Quantum++ is not restricted to qubit systems or specific quantum information processing tasks, being capable of simulating arbitrary quantum processes. The main design factors taken in consideration were the ease of use, high portability, and high performance. The library's simulation capabilities are only restricted by the amount of available physical memory. On a typical machine (Intel i5 8Gb RAM) Quantum++ can successfully simulate the evolution of 25 qubits in a pure state or of 12 qubits in a mixed state reasonably fast.
The simulator defines a large collection of (template) quantum computing
related functions and a few useful classes.

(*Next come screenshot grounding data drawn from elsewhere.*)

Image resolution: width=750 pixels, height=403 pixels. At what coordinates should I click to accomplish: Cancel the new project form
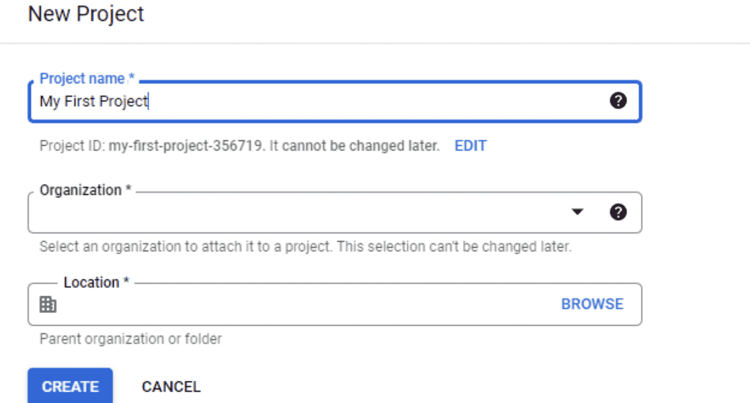click(171, 386)
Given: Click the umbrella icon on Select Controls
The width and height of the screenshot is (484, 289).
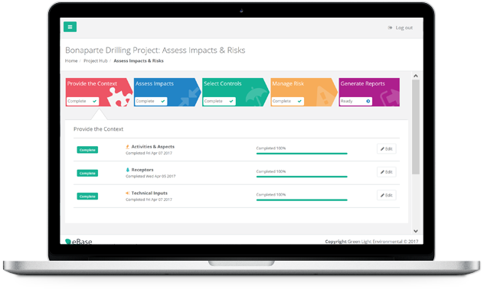Looking at the screenshot, I should pos(257,97).
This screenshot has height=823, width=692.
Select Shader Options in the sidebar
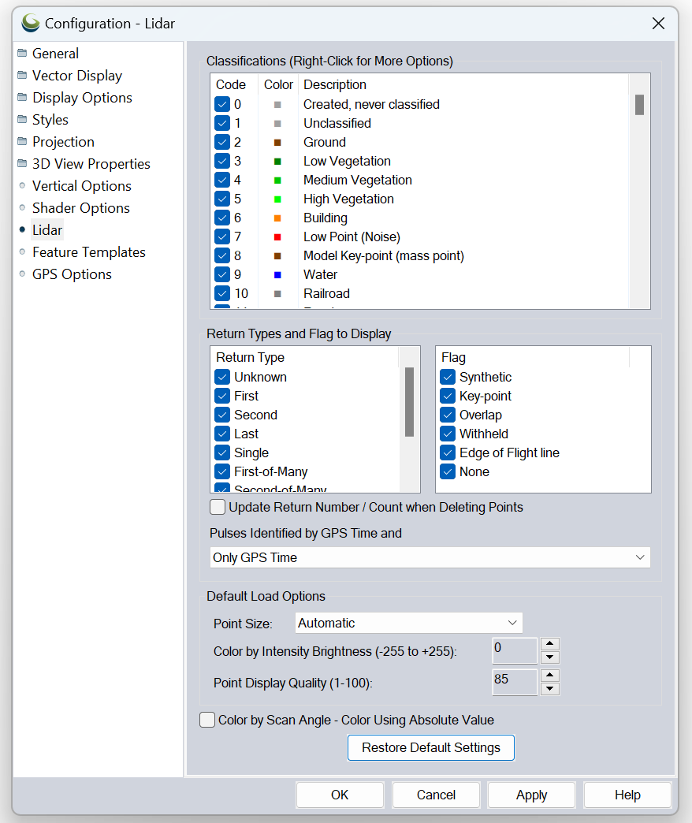pos(80,208)
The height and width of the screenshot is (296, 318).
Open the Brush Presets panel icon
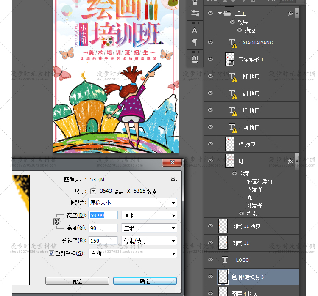(195, 13)
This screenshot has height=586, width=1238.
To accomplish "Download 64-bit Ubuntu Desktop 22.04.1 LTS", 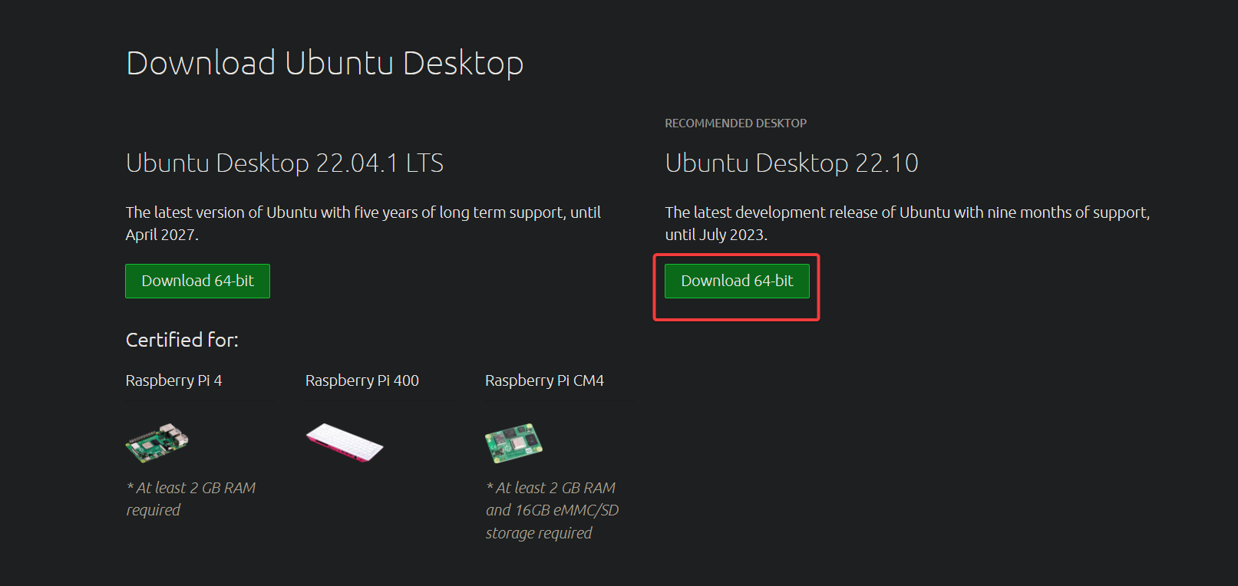I will 197,281.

The main data types are
complex vectors and complex matrices, which I will describe below. Most
functions operate on such vectors/matrices and always return the
result by value. Collection of objects are implemented via the standard
library container std::vector<>
,
instantiated accordingly.
Although there are many available quantum computing libraries/simulators written in various programming languages, see e.g., Quantiki's list of QC simulators for a comprehensive list, I hope that what makes Quantum++ different is the ease of use, portability and high performance. I have chosen the C++ programming language (standard C++11) for implementing the library as it is by now a mature standard, fully (or almost fully) implemented by most important compilers, highly portable, and capable of producing highly optimized code.
In the reminder of this Wiki I will describe the main features of the
library, “in a nutshell" fashion, via a series of simple examples. I
assume that the reader is familiar with the basic concepts of quantum
mechanics/quantum information, as I do not provide any introduction to
this field. For a comprehensive introduction to the latter see e.g.,
M. Nielsen's and I. Chuang's Quantum computation and quantum information
excellent reference. This Wiki is not intended to be
a comprehensive documentation, but only a brief introduction to the
library and its main features. For a detailed reference see the official
API documentation which you can generate by running doxygen
from the
project's root directory.
For detailed installation instructions as well as for additional information
regarding the library see the main repository page.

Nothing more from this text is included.